=== Data for review ===

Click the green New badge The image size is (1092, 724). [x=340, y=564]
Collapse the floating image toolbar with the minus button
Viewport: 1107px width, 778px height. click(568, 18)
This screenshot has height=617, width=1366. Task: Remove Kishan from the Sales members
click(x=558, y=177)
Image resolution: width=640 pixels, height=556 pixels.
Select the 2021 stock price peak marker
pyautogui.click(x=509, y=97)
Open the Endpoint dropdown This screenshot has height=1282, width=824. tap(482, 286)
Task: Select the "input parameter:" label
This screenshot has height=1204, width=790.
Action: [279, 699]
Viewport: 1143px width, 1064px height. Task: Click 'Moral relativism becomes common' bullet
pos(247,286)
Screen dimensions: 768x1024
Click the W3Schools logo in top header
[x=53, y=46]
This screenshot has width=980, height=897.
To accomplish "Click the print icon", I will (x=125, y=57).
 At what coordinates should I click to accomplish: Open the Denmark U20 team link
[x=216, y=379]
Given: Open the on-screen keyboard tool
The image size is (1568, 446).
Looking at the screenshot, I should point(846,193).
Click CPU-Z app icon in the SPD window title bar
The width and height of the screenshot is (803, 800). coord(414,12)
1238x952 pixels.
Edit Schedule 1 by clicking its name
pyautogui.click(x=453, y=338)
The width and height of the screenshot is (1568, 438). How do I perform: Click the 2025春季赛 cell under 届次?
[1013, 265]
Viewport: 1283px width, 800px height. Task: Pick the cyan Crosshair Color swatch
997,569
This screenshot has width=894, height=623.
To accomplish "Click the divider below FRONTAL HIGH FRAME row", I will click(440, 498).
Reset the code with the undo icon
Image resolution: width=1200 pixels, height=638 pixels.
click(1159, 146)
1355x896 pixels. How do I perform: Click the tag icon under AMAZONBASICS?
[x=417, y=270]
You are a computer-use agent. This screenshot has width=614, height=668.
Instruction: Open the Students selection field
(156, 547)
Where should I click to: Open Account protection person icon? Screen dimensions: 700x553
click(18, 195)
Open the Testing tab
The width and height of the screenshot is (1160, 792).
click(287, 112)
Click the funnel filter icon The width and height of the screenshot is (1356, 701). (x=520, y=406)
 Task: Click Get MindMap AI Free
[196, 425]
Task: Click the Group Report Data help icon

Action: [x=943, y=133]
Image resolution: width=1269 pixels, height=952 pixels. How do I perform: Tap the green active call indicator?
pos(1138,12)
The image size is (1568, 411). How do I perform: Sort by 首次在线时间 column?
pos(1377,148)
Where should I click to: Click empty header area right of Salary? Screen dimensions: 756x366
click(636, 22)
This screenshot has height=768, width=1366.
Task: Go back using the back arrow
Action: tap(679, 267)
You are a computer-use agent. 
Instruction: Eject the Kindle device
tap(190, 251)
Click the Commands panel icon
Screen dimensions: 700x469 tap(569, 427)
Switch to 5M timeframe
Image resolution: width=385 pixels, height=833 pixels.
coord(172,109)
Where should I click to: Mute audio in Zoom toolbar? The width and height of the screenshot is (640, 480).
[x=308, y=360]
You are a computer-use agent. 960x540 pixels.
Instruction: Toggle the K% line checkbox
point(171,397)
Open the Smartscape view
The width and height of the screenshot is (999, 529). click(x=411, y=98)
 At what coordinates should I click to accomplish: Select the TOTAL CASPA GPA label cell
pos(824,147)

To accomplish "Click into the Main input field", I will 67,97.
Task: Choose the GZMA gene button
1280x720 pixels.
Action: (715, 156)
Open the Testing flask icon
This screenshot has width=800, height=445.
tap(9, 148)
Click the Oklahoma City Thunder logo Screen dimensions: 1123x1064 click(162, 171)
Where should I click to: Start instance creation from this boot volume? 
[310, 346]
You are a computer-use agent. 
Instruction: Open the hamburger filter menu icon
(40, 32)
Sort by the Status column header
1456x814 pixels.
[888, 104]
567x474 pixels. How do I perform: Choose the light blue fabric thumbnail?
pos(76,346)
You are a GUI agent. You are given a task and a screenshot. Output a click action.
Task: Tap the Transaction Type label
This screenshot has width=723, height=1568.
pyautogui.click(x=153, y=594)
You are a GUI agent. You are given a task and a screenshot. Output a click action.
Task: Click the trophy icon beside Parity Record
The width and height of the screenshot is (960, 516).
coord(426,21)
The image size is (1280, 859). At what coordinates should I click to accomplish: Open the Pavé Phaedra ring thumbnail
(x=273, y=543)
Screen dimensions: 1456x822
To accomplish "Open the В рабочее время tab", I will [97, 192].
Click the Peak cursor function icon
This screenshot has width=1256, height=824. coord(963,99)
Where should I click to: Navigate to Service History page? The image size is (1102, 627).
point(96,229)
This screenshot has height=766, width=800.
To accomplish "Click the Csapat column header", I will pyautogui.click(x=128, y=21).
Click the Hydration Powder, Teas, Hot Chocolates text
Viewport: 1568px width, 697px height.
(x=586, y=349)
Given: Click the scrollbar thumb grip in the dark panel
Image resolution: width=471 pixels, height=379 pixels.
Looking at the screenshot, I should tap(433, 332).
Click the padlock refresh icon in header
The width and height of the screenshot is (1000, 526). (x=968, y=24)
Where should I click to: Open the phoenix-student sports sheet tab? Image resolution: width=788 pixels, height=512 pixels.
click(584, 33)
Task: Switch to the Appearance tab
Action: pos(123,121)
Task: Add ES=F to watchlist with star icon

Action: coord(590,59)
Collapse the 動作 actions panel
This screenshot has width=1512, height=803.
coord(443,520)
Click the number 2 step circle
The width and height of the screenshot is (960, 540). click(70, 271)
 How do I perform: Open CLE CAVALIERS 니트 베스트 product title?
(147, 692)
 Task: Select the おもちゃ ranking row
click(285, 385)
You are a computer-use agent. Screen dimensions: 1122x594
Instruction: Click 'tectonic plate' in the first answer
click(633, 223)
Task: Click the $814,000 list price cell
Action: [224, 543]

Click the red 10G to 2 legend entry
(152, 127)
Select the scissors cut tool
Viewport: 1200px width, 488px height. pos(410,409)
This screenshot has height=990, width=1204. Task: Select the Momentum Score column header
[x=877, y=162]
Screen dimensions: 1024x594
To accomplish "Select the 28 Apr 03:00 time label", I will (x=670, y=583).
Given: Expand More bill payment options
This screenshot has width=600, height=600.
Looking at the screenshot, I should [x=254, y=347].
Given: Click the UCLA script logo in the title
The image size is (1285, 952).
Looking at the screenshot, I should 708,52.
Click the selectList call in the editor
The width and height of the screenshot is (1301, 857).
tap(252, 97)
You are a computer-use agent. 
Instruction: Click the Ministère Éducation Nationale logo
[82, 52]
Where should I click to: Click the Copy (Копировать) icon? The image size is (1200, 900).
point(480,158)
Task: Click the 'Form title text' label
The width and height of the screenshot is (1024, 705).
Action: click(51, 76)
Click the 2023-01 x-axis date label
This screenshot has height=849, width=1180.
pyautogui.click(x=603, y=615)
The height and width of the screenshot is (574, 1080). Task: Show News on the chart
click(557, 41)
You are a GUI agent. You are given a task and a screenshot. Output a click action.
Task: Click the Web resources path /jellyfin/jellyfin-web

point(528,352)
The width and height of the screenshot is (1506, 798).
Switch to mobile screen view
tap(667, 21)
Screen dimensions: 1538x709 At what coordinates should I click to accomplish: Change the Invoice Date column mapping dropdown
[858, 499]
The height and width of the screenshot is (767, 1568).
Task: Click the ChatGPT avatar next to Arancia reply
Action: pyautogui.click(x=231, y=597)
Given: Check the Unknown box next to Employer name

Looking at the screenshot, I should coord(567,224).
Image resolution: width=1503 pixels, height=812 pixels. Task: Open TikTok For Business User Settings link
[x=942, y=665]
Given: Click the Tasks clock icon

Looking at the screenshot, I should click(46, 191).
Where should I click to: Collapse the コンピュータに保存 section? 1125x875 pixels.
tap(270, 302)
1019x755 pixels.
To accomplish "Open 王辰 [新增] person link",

===

• _Instructions for the task_
From the records above, extract every entry exactly as given.

• _Written reply_
Click the green New badge The image size is (1092, 724). [x=340, y=564]
Collapse the floating image toolbar with the minus button
Viewport: 1107px width, 778px height. click(568, 18)
This screenshot has height=617, width=1366. Task: Remove Kishan from the Sales members
click(x=558, y=177)
Image resolution: width=640 pixels, height=556 pixels.
Select the 2021 stock price peak marker
pyautogui.click(x=509, y=97)
Open the Endpoint dropdown This screenshot has height=1282, width=824. tap(482, 286)
Task: Select the "input parameter:" label
This screenshot has height=1204, width=790.
Action: [279, 699]
Viewport: 1143px width, 1064px height. Task: Click 'Moral relativism becomes common' bullet
pos(247,286)
Screen dimensions: 768x1024
Click the W3Schools logo in top header
[x=53, y=46]
This screenshot has width=980, height=897.
To accomplish "Click the print icon", I will (x=125, y=57).
 At what coordinates should I click to accomplish: Open the Denmark U20 team link
[x=216, y=379]
Given: Open the on-screen keyboard tool
The image size is (1568, 446).
Looking at the screenshot, I should point(846,193).
Click CPU-Z app icon in the SPD window title bar
The width and height of the screenshot is (803, 800). coord(414,12)
1238x952 pixels.
Edit Schedule 1 by clicking its name
pyautogui.click(x=453, y=338)
The width and height of the screenshot is (1568, 438). How do I perform: Click the 2025春季赛 cell under 届次?
[1013, 265]
Viewport: 1283px width, 800px height. Task: Pick the cyan Crosshair Color swatch
997,569
This screenshot has width=894, height=623.
To accomplish "Click the divider below FRONTAL HIGH FRAME row", I will click(440, 498).
Reset the code with the undo icon
Image resolution: width=1200 pixels, height=638 pixels.
click(1159, 146)
1355x896 pixels. How do I perform: Click the tag icon under AMAZONBASICS?
[x=417, y=270]
You are a computer-use agent. This screenshot has width=614, height=668.
Instruction: Open the Students selection field
(156, 547)
Where should I click to: Open Account protection person icon? Screen dimensions: 700x553
click(18, 195)
Open the Testing tab
The width and height of the screenshot is (1160, 792).
click(287, 112)
Click the funnel filter icon The width and height of the screenshot is (1356, 701). (x=520, y=406)
 Task: Click Get MindMap AI Free
[196, 425]
Task: Click the Group Report Data help icon

Action: [x=943, y=133]
Image resolution: width=1269 pixels, height=952 pixels. How do I perform: Tap the green active call indicator?
pos(1138,12)
The image size is (1568, 411). How do I perform: Sort by 首次在线时间 column?
pos(1377,148)
Where should I click to: Click empty header area right of Salary? Screen dimensions: 756x366
click(636, 22)
This screenshot has height=768, width=1366.
Task: Go back using the back arrow
Action: tap(679, 267)
You are a computer-use agent. 
Instruction: Eject the Kindle device
tap(190, 251)
Click the Commands panel icon
Screen dimensions: 700x469 tap(569, 427)
Switch to 5M timeframe
Image resolution: width=385 pixels, height=833 pixels.
coord(172,109)
Where should I click to: Mute audio in Zoom toolbar? The width and height of the screenshot is (640, 480).
[x=308, y=360]
You are a computer-use agent. 960x540 pixels.
Instruction: Toggle the K% line checkbox
point(171,397)
Open the Smartscape view
The width and height of the screenshot is (999, 529). click(x=411, y=98)
 At what coordinates should I click to accomplish: Select the TOTAL CASPA GPA label cell
pos(824,147)

To accomplish "Click into the Main input field", I will 67,97.
Task: Choose the GZMA gene button
1280x720 pixels.
Action: (715, 156)
Open the Testing flask icon
This screenshot has width=800, height=445.
tap(9, 148)
Click the Oklahoma City Thunder logo Screen dimensions: 1123x1064 click(162, 171)
Where should I click to: Start instance creation from this boot volume? 
[310, 346]
You are a computer-use agent. 
Instruction: Open the hamburger filter menu icon
(40, 32)
Sort by the Status column header
1456x814 pixels.
[888, 104]
567x474 pixels. How do I perform: Choose the light blue fabric thumbnail?
pos(76,346)
You are a GUI agent. You are given a task and a screenshot. Output a click action.
Task: Tap the Transaction Type label
This screenshot has width=723, height=1568.
pyautogui.click(x=153, y=594)
You are a GUI agent. You are given a task and a screenshot. Output a click action.
Task: Click the trophy icon beside Parity Record
The width and height of the screenshot is (960, 516).
coord(426,21)
The image size is (1280, 859). At what coordinates should I click to accomplish: Open the Pavé Phaedra ring thumbnail
(x=273, y=543)
Screen dimensions: 1456x822
To accomplish "Open the В рабочее время tab", I will [97, 192].
Click the Peak cursor function icon
This screenshot has width=1256, height=824. coord(963,99)
Where should I click to: Navigate to Service History page? The image size is (1102, 627).
point(96,229)
This screenshot has height=766, width=800.
To accomplish "Click the Csapat column header", I will pyautogui.click(x=128, y=21).
Click the Hydration Powder, Teas, Hot Chocolates text
Viewport: 1568px width, 697px height.
(x=586, y=349)
Given: Click the scrollbar thumb grip in the dark panel
Image resolution: width=471 pixels, height=379 pixels.
Looking at the screenshot, I should tap(433, 332).
Click the padlock refresh icon in header
The width and height of the screenshot is (1000, 526). (x=968, y=24)
Where should I click to: Open the phoenix-student sports sheet tab? Image resolution: width=788 pixels, height=512 pixels.
click(584, 33)
Task: Switch to the Appearance tab
Action: pos(123,121)
Task: Add ES=F to watchlist with star icon

Action: coord(590,59)
Collapse the 動作 actions panel
This screenshot has width=1512, height=803.
coord(443,520)
Click the number 2 step circle
The width and height of the screenshot is (960, 540). click(70, 271)
 How do I perform: Open CLE CAVALIERS 니트 베스트 product title?
(147, 692)
 Task: Select the おもちゃ ranking row
click(285, 385)
You are a computer-use agent. Screen dimensions: 1122x594
Instruction: Click 'tectonic plate' in the first answer
click(633, 223)
Task: Click the $814,000 list price cell
Action: [224, 543]

Click the red 10G to 2 legend entry
(152, 127)
Select the scissors cut tool
Viewport: 1200px width, 488px height. pos(410,409)
This screenshot has height=990, width=1204. Task: Select the Momentum Score column header
[x=877, y=162]
Screen dimensions: 1024x594
To accomplish "Select the 28 Apr 03:00 time label", I will (x=670, y=583).
Given: Expand More bill payment options
This screenshot has width=600, height=600.
Looking at the screenshot, I should [x=254, y=347].
Given: Click the UCLA script logo in the title
The image size is (1285, 952).
Looking at the screenshot, I should 708,52.
Click the selectList call in the editor
The width and height of the screenshot is (1301, 857).
tap(252, 97)
You are a computer-use agent. 
Instruction: Click the Ministère Éducation Nationale logo
[82, 52]
Where should I click to: Click the Copy (Копировать) icon? The image size is (1200, 900).
point(480,158)
Task: Click the 'Form title text' label
The width and height of the screenshot is (1024, 705).
Action: click(51, 76)
Click the 2023-01 x-axis date label
This screenshot has height=849, width=1180.
pyautogui.click(x=603, y=615)
The height and width of the screenshot is (574, 1080). Task: Show News on the chart
click(557, 41)
You are a GUI agent. You are given a task and a screenshot. Output a click action.
Task: Click the Web resources path /jellyfin/jellyfin-web

point(528,352)
The width and height of the screenshot is (1506, 798).
Switch to mobile screen view
tap(667, 21)
Screen dimensions: 1538x709 At what coordinates should I click to accomplish: Change the Invoice Date column mapping dropdown
[858, 499]
The height and width of the screenshot is (767, 1568).
Task: Click the ChatGPT avatar next to Arancia reply
Action: pyautogui.click(x=231, y=597)
Given: Check the Unknown box next to Employer name

Looking at the screenshot, I should coord(567,224).
Image resolution: width=1503 pixels, height=812 pixels. Task: Open TikTok For Business User Settings link
[x=942, y=665]
Given: Click the Tasks clock icon

Looking at the screenshot, I should click(46, 191).
Where should I click to: Collapse the コンピュータに保存 section? 1125x875 pixels.
tap(270, 302)
1019x755 pixels.
To accomplish "Open 王辰 [新增] person link",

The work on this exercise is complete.